The entrance to Napier Street was roughly where Kirklands is located today. There were three shops in Napier Street – Murray at the top, Taylor about halfway down, and Ward at the bottom next to Shottstown. They were all small general stores, but I remember them for different reasons.
Murray was where I would be sent to get a “forpit” of potatoes, which was actually three and a half pounds, so “forpit” was simply a corruption of “fourth part” (of a stone or 14lbs). Wull Murray had a horse-drawn cart that had no sides, but had a canopy on top. He would go round the outlying areas of Penicuik and I remember how, as children at Eskbridge, we would buy new-season peas. These were so tender that you could eat the lot, pods and all and this was long before most people had heard of mange-tout or sugar snaps. I also got sweets in Murray’s, but one of my pals didn’t buy sweets – he bought elastic bands. He would say wisely, “Sweeties ur sin din bit lestic lests!” This was very true, because we would have long finished our bull’s eyes or ju-jubes and he would still be doing tricks with his lestic. A favourite one that we applauded was to join the bands together to make a catapult. He would hold this between his teeth, then release it to shower us with spit. He was the first person I knew who made a ball out of rubber bands. Come the war, rubber became scarce and his hobby came to a halt as did our excessive consumption of sweets.
Taylor had a similar shop to Murray and I remember it on a cold winter evening when it would be lit by a hissing, incandescent gas mantle and at this time of the year that they sold their delicious home-made ginger beer.
Ward, although they stocked the same sort of goods, also sold bundles of kindling and briquettes made in the back premises and sold round the streets. I would be sent for three or four “brickets” to eke out our coal.
Just beyond the top of Napier Street was the start of Loanburn Cottages on the Edinburgh Road and near the junction there were steps that led up to a shop that at different times was a cobbler and a fishmonger. Bristo and Pow are two of the names that come to mind. The shop seemed to have been more successful as a fishmonger than as a cobbler and perhaps this had something to do with the profitable sideline that some men had of making good quality leather soles out of old machine belts from the paper mills.

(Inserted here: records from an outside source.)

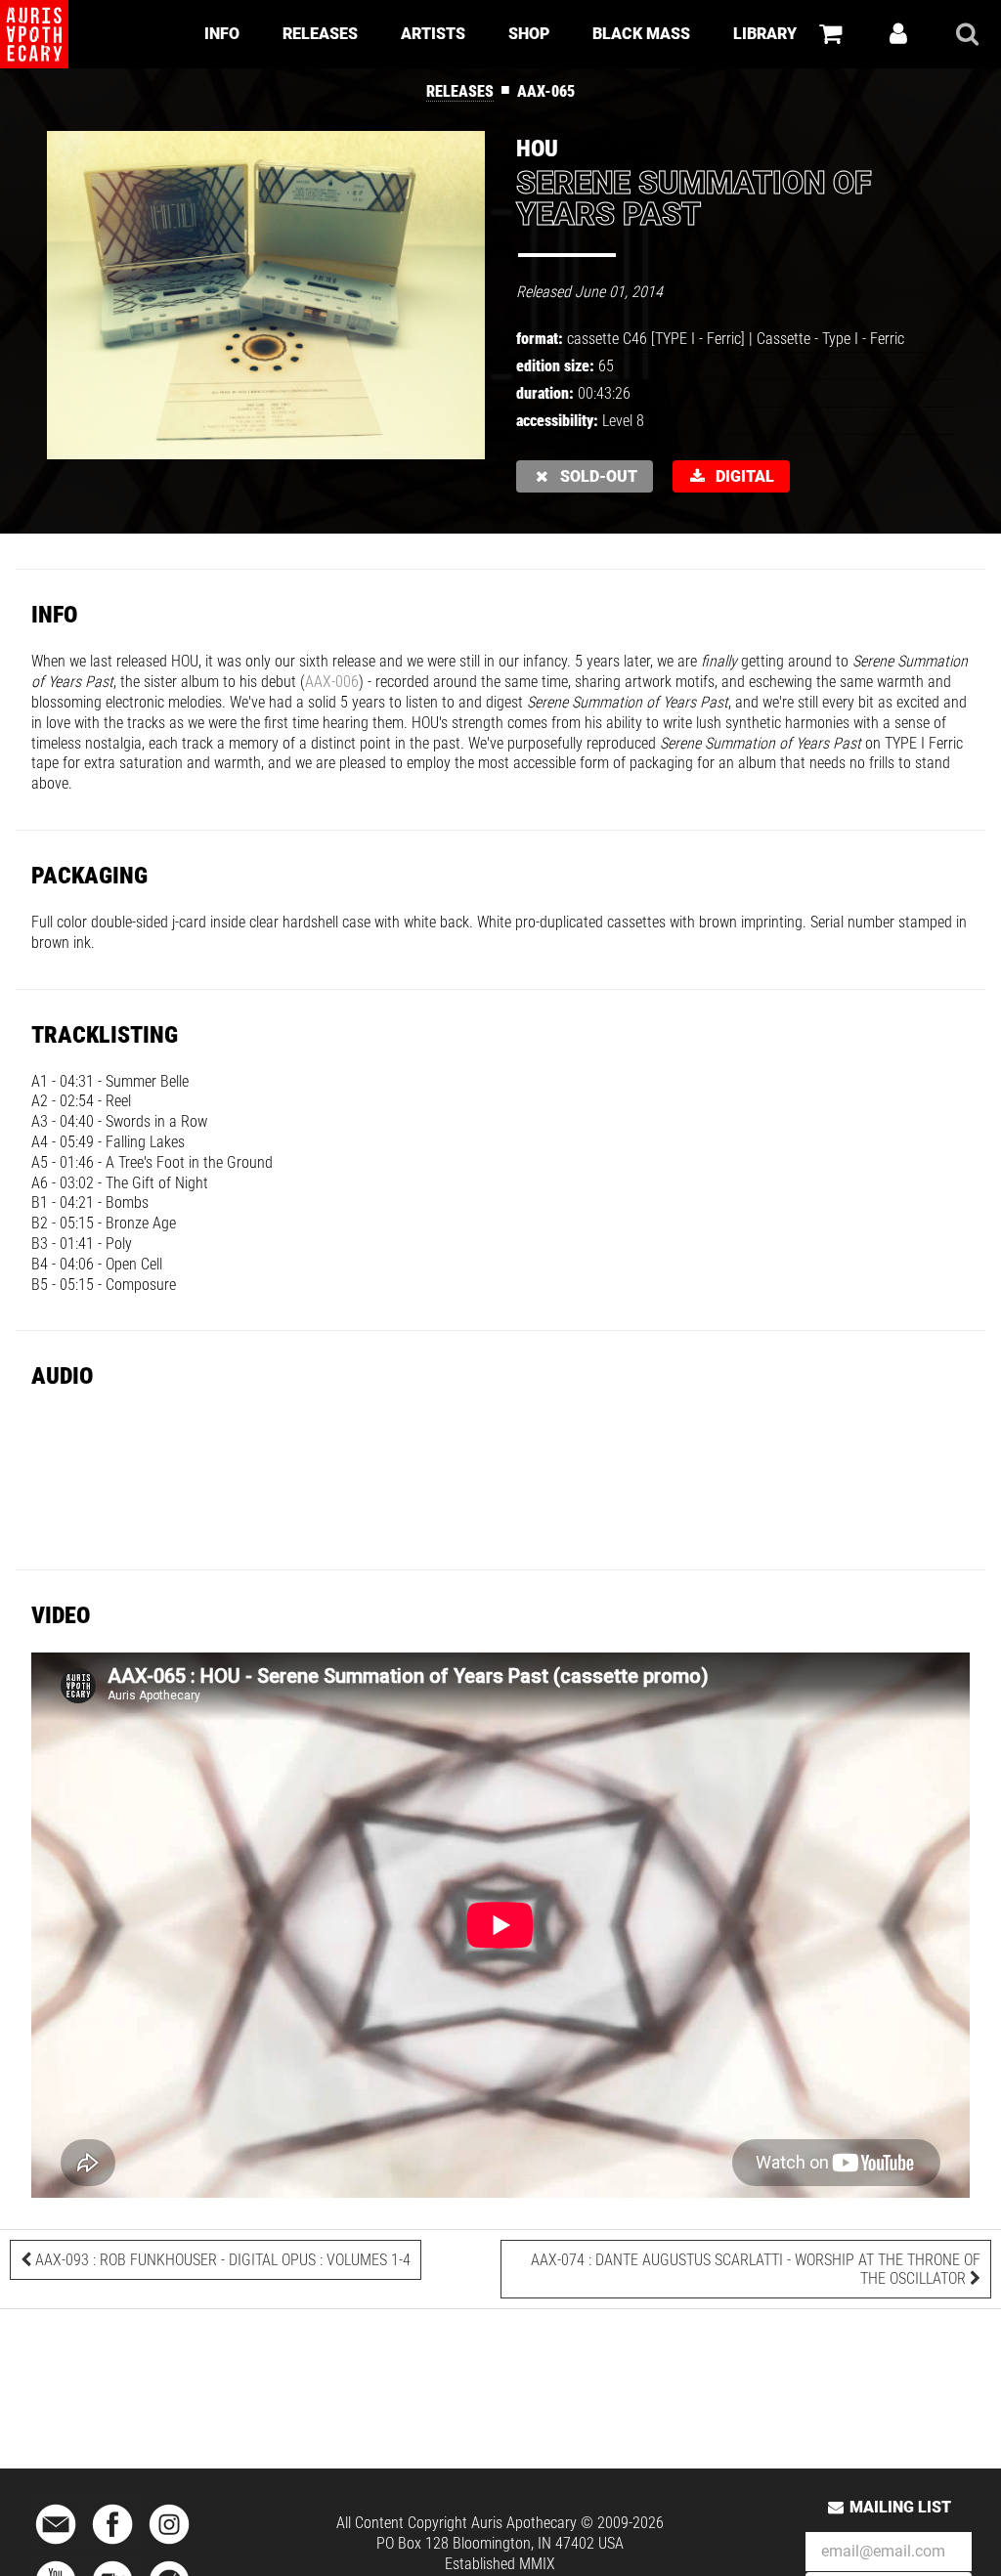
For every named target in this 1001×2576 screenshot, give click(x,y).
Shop (528, 33)
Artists (433, 33)
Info (221, 33)
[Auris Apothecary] (34, 34)
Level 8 (623, 420)
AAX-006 (332, 681)
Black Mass (641, 33)
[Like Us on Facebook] (112, 2545)
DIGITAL (741, 476)
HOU (537, 148)
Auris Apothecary (524, 2522)
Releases (320, 33)
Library (765, 33)
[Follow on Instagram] (169, 2545)
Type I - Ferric (863, 338)
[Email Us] (55, 2545)
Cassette (783, 338)
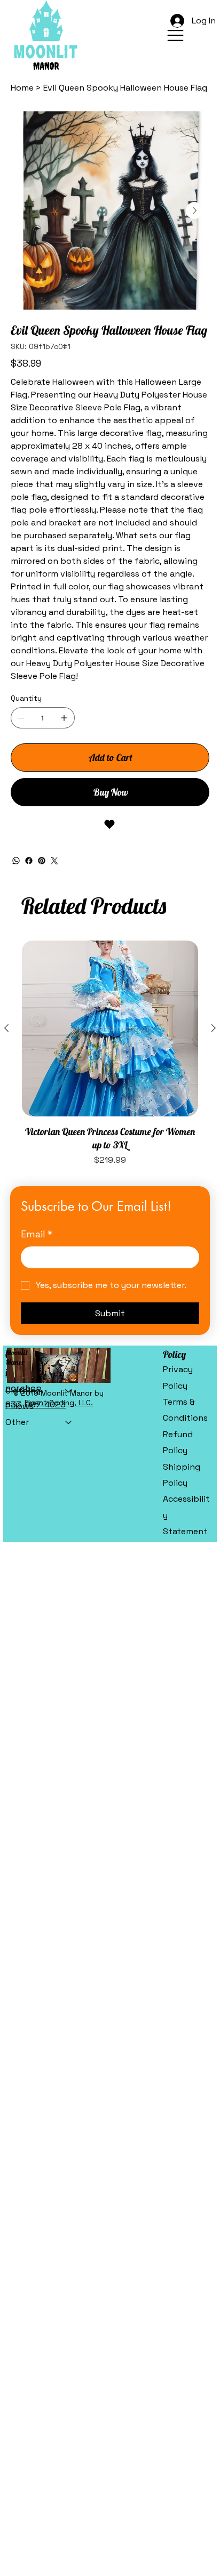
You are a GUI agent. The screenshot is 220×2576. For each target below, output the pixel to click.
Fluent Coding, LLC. (59, 1402)
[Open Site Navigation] (175, 35)
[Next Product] (213, 1028)
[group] (110, 1053)
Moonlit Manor (16, 1357)
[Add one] (64, 717)
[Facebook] (28, 860)
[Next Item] (194, 210)
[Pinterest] (41, 860)
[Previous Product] (6, 1028)
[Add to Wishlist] (110, 824)
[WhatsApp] (16, 860)
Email (36, 1234)
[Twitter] (54, 860)
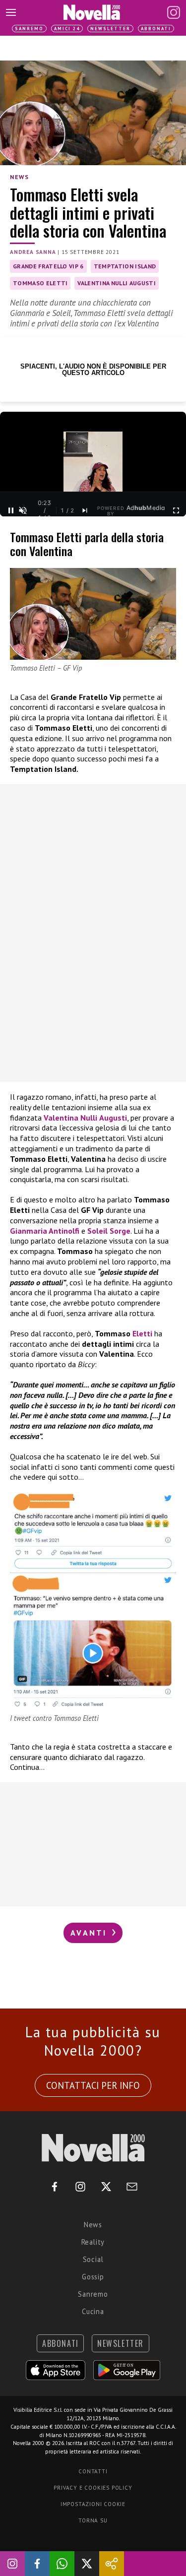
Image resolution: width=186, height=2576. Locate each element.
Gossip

On the other side of the main road there was the Fieldsend branch of the Penicuik Co-op, now the Golden Goose pub. This was by far the largest shop in the area and I remember it for two things in particular. The first is the use of the “store book” where entries were made of your purchases so that your dividend could be calculated. I can remember this being as much as half-a-crown (or 12½ pence) in the pound. Each customer had a unique “store number” and I find that many women today can still remember this number. The other thing I recall is the overhead cash carrier. Your cash was put into a container attached to an overhead wire and the container was then launched by a catapult to the cashier’s office or to other parts of the store. I could stand for ages looking at these things whizzing all over the shop! The Central Store had a pneumatic system, but the container disappeared from view here so it wasn’t nearly so interesting.

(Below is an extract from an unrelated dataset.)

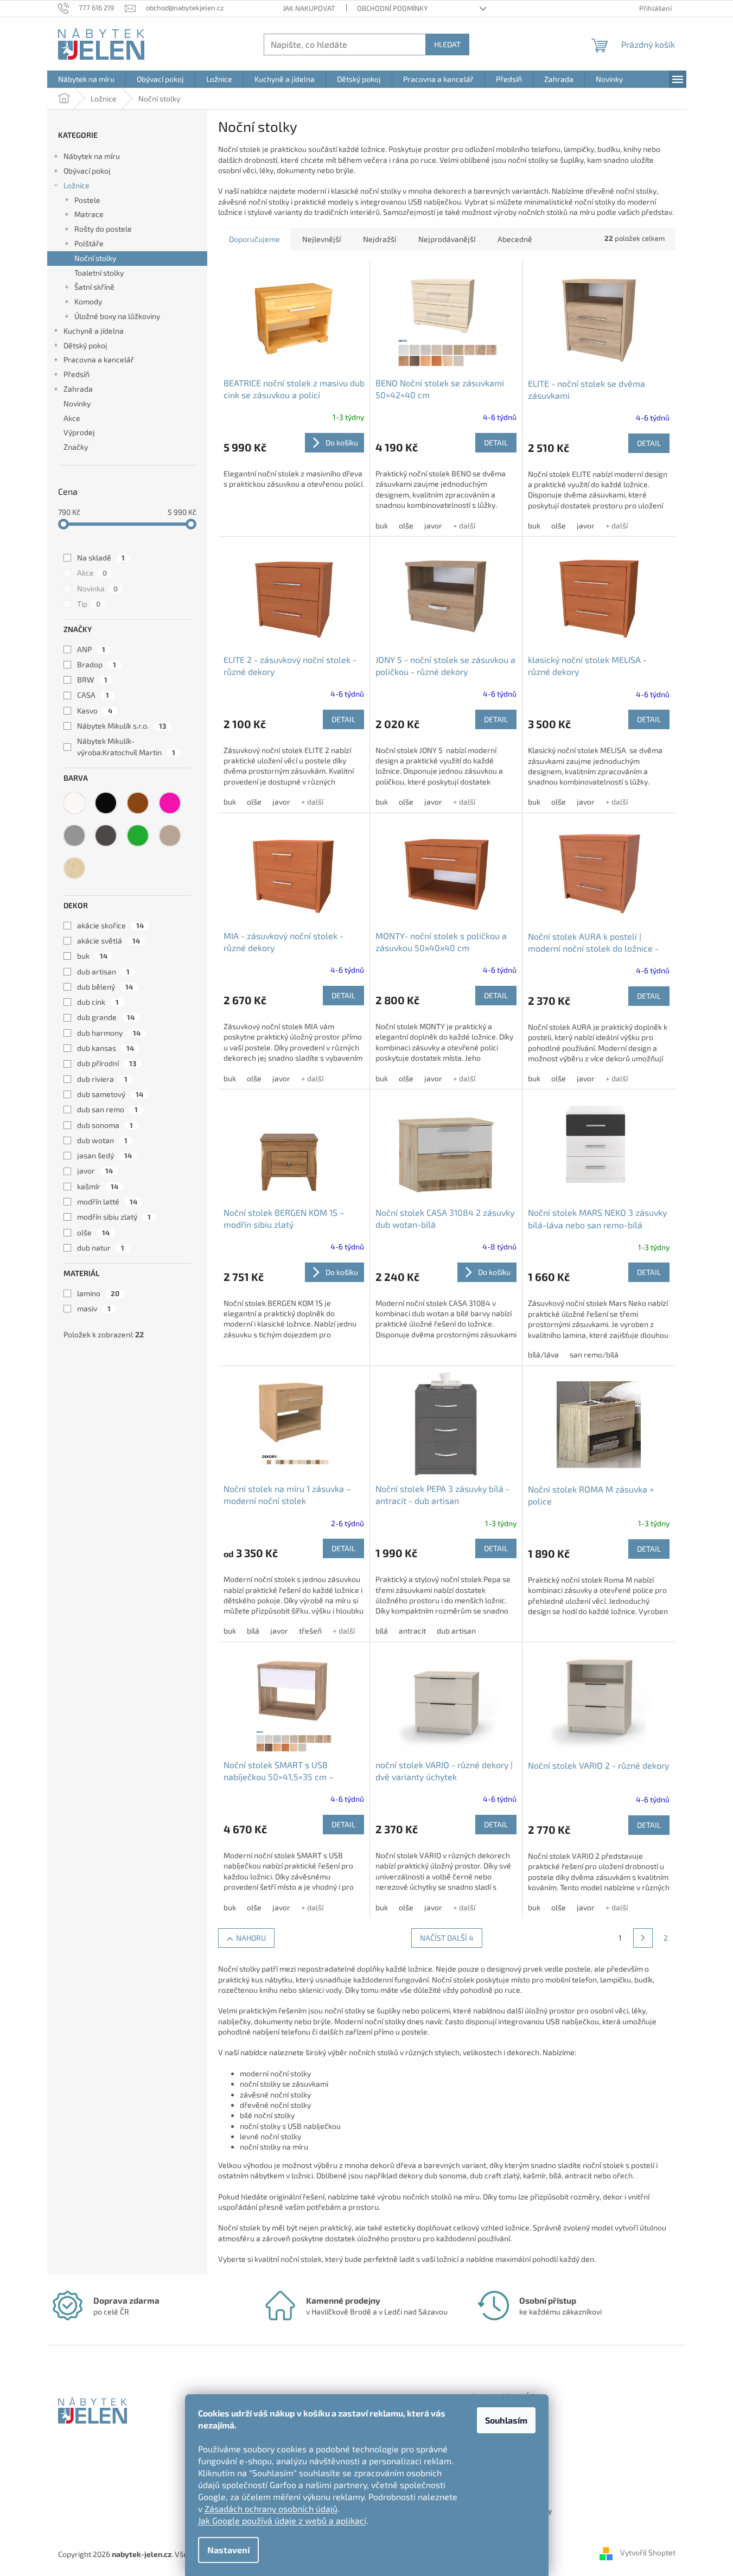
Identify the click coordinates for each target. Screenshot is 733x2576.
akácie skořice (110, 925)
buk (92, 955)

Heading up towards Penicuik, there were a few shops in John Street just beyond the Wilson Street road end. Charles Wilson had a painter and decorator’s business and Bob Moffat had a baker’s shop on the corner. Bob did the rounds in Penicuik towing a wee box van behind his car. Chisholm had a sweet shop and he also sold his own brand of bicycles, Pentland Cycles. Jim Baird told me that he was also a fine cabinet maker so he seems to have been quite a versatile man.
A good bit further up and on the other side of the road there was Graham the baker. One of the Carruthers boys drove the van and I thought he had great style because he wore his bonnet back to front.

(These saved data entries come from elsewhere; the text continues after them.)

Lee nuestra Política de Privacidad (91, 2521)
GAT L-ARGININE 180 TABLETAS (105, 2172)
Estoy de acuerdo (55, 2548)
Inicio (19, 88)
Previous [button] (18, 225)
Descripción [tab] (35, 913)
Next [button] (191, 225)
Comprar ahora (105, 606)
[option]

In the 1930s, the first shop beyond the old Salvation Army hall was Ramage, gents’ outfitter. During the war it became a British restaurant and afterwards it was occupied by Relay Television.
In 1953 when lots of people bought television sets to watch the Coronation, my mother desperately wanted one, but my father dug his heels in saying: “The wireless has been good enough for us a’ these years, why should we buy something that shows us pictures?” But mother was a fly one. She waited until there was some event on that she knew dad would want to see and then drew me aside. “Take him up tae the Relay, just to watch it, no’ to buy the set!” Off we went. A long while later I got back home. “Where’s your faither?” she asked. “Ah cannae get him away from the telly!” I said. We had to drag him out and so he bought a television set, but he insisted on buying the one he had been watching, which turned out to be far too big for our living room – you could see all the lines that made up the picture. But at least mother got her own way!